While you are making something you must always arrange things, or work things out, in such a way that all the elements you make are self-like beings, and the elements from which the elements are made are beings, and the spaces between these elements are beings, and the largest structures are beings, too. Thus your effort is directed toward the goal that everything, every portion of space, must be made a being.


If you follow this rule at all scales, in the large and in the small, whatever you are doing, you get the centers, you then get the density of centers, and you get life. The word “being”, used instead of the word “center”, catches the fact that every center which has life is a self-like thing, and conveys its animated, self-like character. And, because it is very easy to see how the life of each being depends on the life of the other beings, it also contains, in capsule form, the whole of the theoretical idea of the field of centers. It is this formulation of the fundamental process that first led me to consider that “being” is a rather good summary of synonym for “living center”.

The idea of a spirit which might reside in every stone or every speck of matter is a concept that would have been natural in the 14th century, almost anywhere in the world. It is less natural now, but with the idea of beings in mind it is easy to see how, in the mental context of the 14th century, this one sentence would have been capable of standing for very much of what I have said in these four books. I believe that a builder who makes everything a hierarchy of beings in that primitive religious sense, will, with no further instruction, succeed in making life in buildings.

Of course, what this sentence means is simply another way of saying what I have said throughout these four books.
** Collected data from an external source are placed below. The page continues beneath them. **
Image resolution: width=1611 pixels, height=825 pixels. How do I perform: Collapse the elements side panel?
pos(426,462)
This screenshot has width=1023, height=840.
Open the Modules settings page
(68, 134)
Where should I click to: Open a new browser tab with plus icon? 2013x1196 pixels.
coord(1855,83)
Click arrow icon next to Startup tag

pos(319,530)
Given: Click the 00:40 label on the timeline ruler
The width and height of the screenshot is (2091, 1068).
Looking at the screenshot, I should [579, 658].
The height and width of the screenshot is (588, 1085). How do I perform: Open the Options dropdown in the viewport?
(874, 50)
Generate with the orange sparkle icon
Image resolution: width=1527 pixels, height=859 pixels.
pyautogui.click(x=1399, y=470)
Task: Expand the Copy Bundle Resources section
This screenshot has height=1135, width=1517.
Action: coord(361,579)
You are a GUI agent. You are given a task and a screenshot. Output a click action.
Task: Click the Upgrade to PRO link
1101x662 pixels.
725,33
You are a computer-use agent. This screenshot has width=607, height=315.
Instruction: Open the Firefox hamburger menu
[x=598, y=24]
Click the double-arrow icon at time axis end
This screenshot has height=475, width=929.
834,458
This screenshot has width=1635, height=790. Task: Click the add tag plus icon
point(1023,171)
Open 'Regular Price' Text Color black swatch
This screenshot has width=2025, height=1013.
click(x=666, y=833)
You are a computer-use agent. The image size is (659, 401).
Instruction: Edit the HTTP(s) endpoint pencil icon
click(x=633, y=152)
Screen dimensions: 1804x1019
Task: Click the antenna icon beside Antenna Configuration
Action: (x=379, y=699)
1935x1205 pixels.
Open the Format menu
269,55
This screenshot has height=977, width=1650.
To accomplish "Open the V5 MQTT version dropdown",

Only a deliberate process of creating being-like (and self-like) centers in buildings throughout the world will encourage the world to become more alive. By this I mean that the successful maker consciously moves towards those things which most deeply reflect or touch his own self, his inner feeling, and consciously moves away from those which do not. This does not merely create places which are pleasant, or liked, but this process creates places which are profoundly practical, harmonious, adequate for conduct of life, respectful of ecology and all living forms — even sometimes profound as works of art.


Careful construction of the world, according to the principle that every center is made as profoundly as possible as a being — hence to be related to the true I of the maker — will result in a world which is practical, harmonious, functional. If this is true, astonishingly then it appears that the safest road to the creation of living structure is one in which people do what is most nearly in their hearts: that they make each part in such a way that it reflects their true feeling, that it makes them feel wholesome in themselves, and is, in this sense, related in the deepest way to their own true I.

This is enigmatic. It means that a world constructed in the most personal and individual fashion, made by people who are searching deeply to follow the nature of their own true selves, will be — in the most public, objective, and universal sense — a world which is functional, adequate, and harmonious.

The enigma which arises, then, is that the process by which human beings create the world, in their own image, gradually creates a living world, and this is — I have come to believe — the best and most efficient way a living world can be created.

But, of course, the phrase “in their own image” requires that it be the true self, and the personal search for the true self cannot be separated from this process which each person strives for. This means, then, that the making of a living world cannot be separated from each person’s search for the true self.

This is the most basic formulation of the fundamental process that I know how to give.